--- Records for this exercise Enclosed Below ---
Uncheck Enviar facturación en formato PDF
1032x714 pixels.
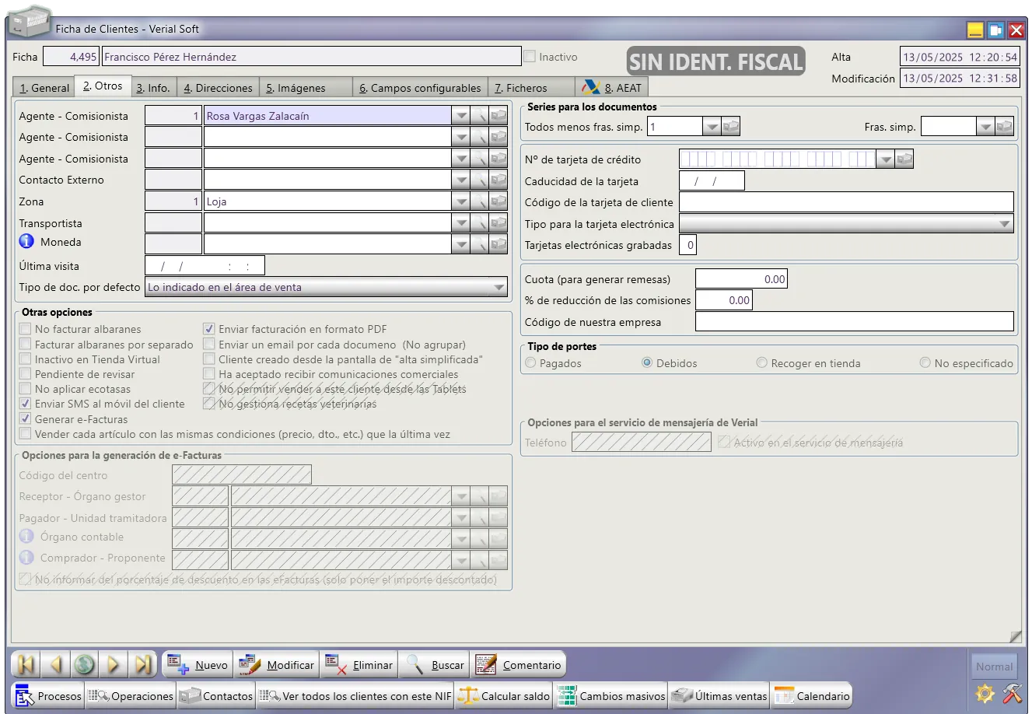[209, 329]
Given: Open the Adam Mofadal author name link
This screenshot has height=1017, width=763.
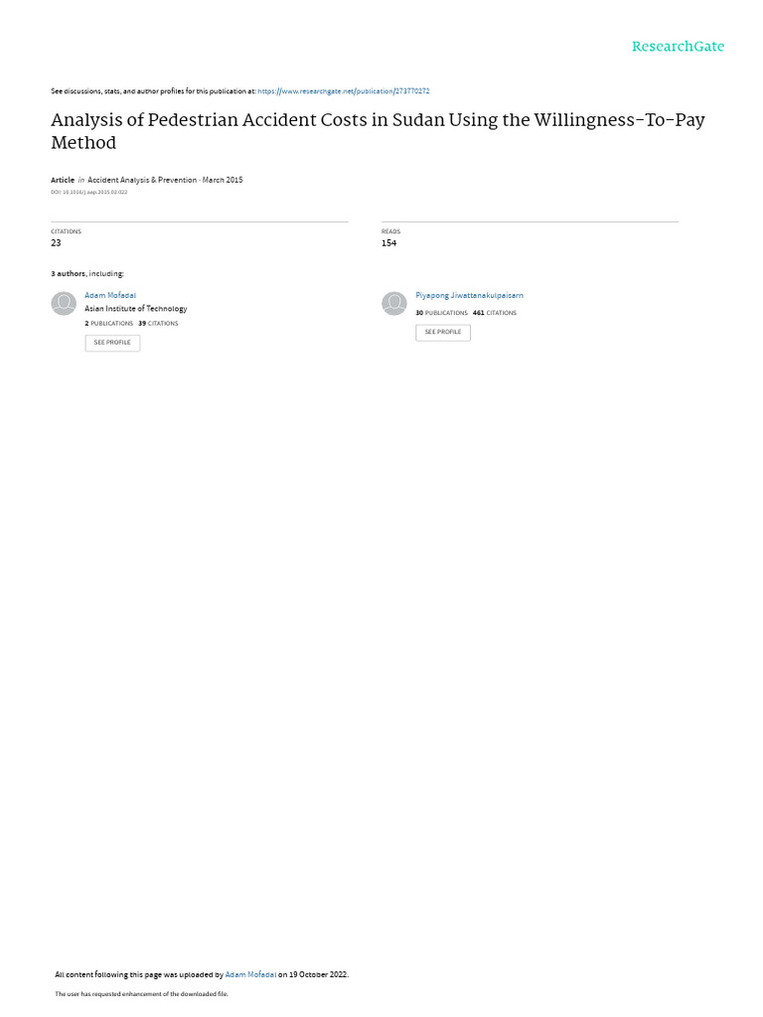Looking at the screenshot, I should 110,295.

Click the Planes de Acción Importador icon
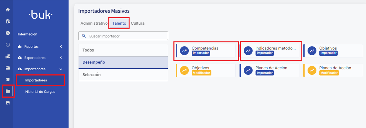(x=248, y=70)
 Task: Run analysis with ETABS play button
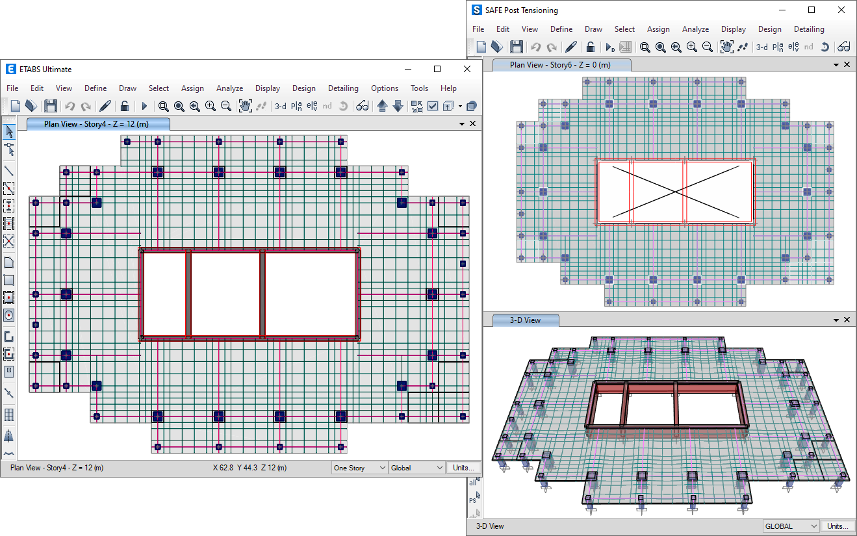click(144, 106)
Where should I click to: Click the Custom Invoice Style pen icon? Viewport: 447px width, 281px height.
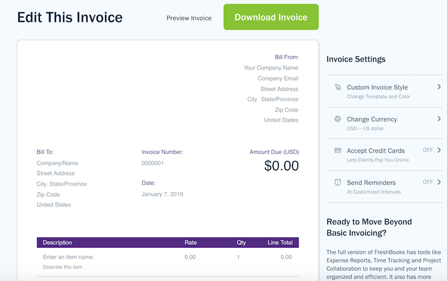pos(338,87)
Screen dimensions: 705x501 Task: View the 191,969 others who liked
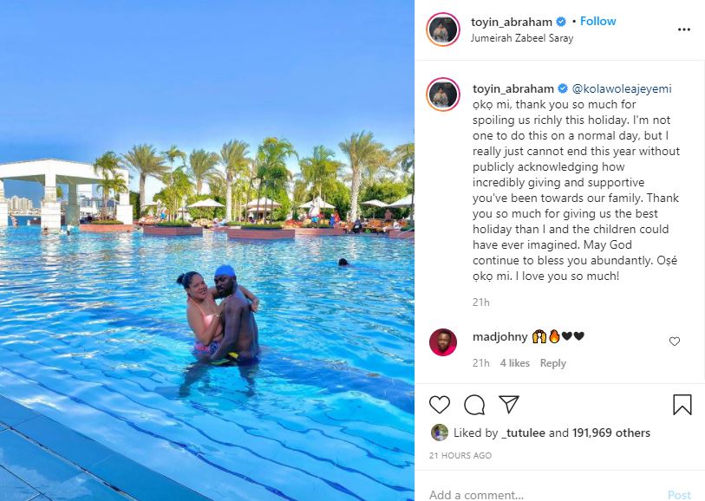(x=611, y=433)
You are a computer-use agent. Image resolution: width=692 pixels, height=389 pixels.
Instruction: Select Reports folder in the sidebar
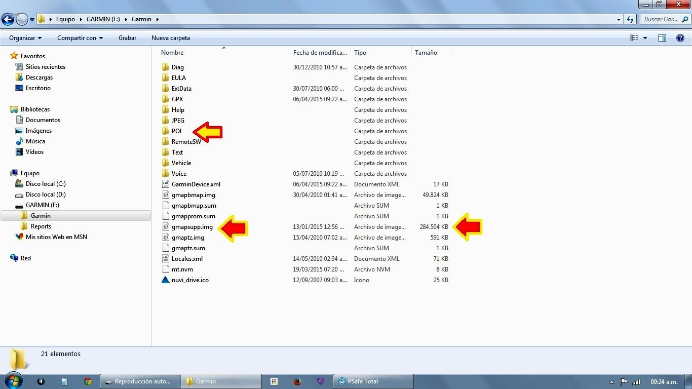(41, 226)
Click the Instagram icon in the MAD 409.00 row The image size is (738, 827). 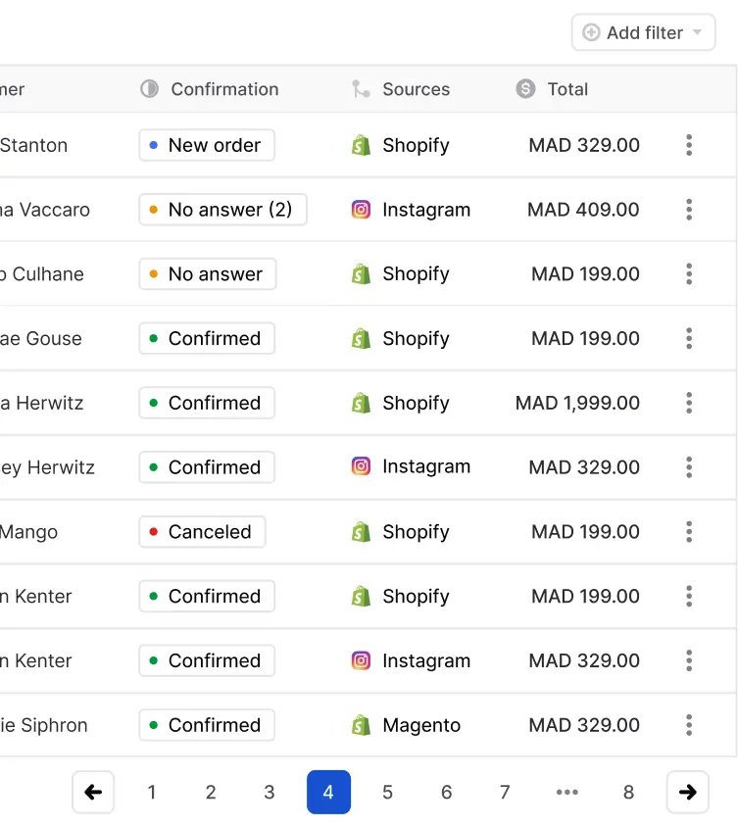361,210
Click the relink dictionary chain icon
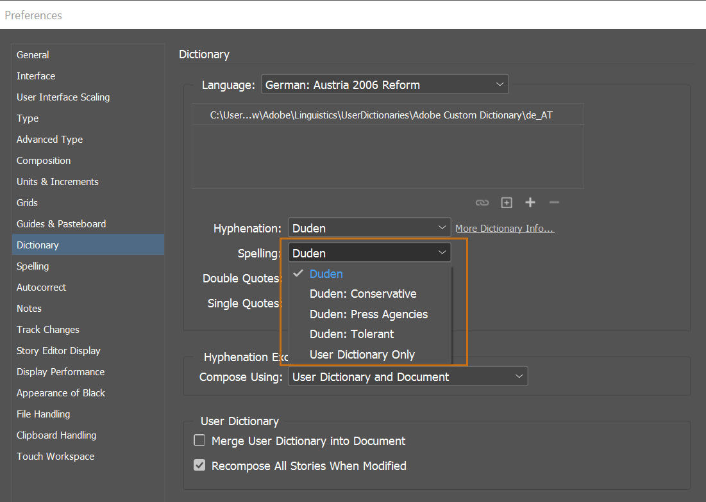 (482, 202)
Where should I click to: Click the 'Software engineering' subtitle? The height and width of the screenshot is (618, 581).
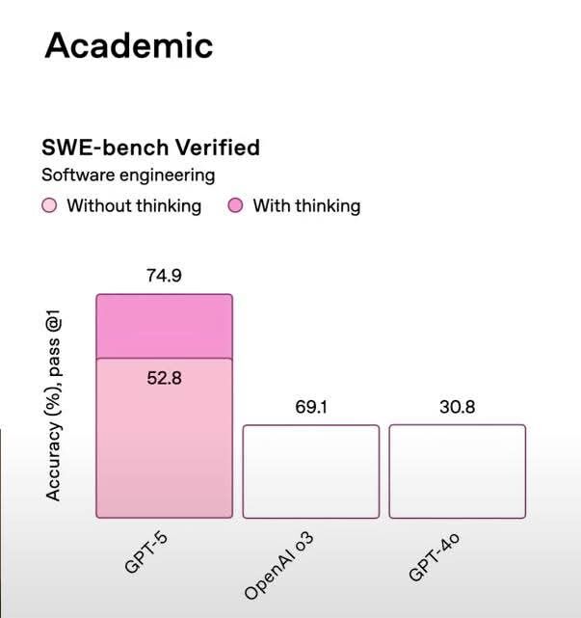128,175
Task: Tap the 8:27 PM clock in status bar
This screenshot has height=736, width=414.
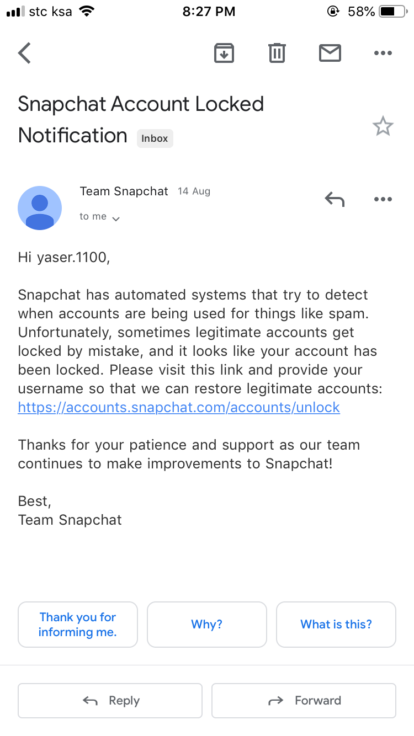Action: click(209, 12)
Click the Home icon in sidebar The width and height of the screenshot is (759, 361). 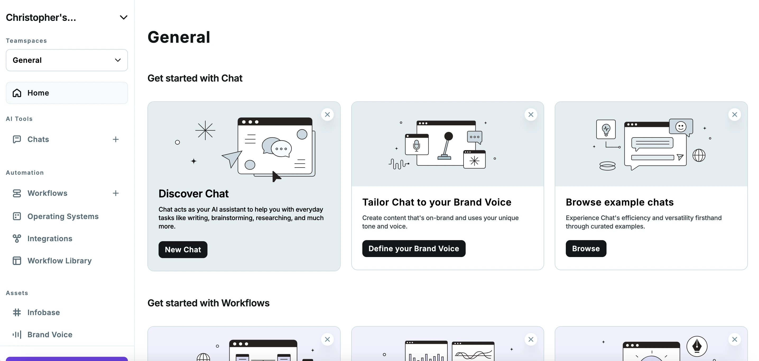(x=17, y=92)
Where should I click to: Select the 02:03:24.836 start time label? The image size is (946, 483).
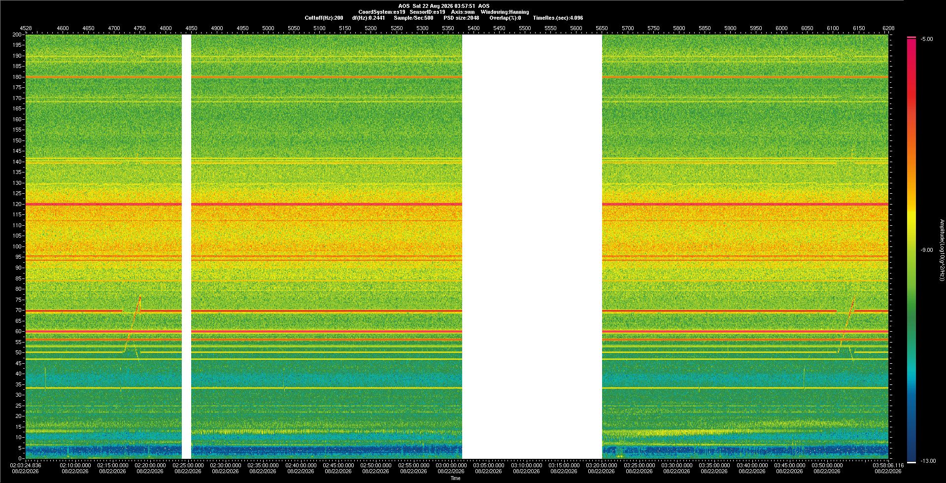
--- End of Enclosed Records for this exercise ---
_Description of the task_:
Print out the entries above word for word from the first line to the line containing "You are a computer-use", both included, omitting the pictures.

_Answer box_:
Uncheck Enviar facturación en formato PDF
1032x714 pixels.
[209, 329]
Given: Open the Adam Mofadal author name link
This screenshot has height=1017, width=763.
Looking at the screenshot, I should 110,295.

Click the Planes de Acción Importador icon
(x=248, y=70)
 Task: Run analysis with ETABS play button
click(144, 106)
Where should I click to: Click the Custom Invoice Style pen icon? Viewport: 447px width, 281px height.
pos(338,87)
Screen dimensions: 705x501 Task: View the 191,969 others who liked
(x=611, y=433)
You are a computer-use agent. Image resolution: width=692 pixels, height=389 pixels.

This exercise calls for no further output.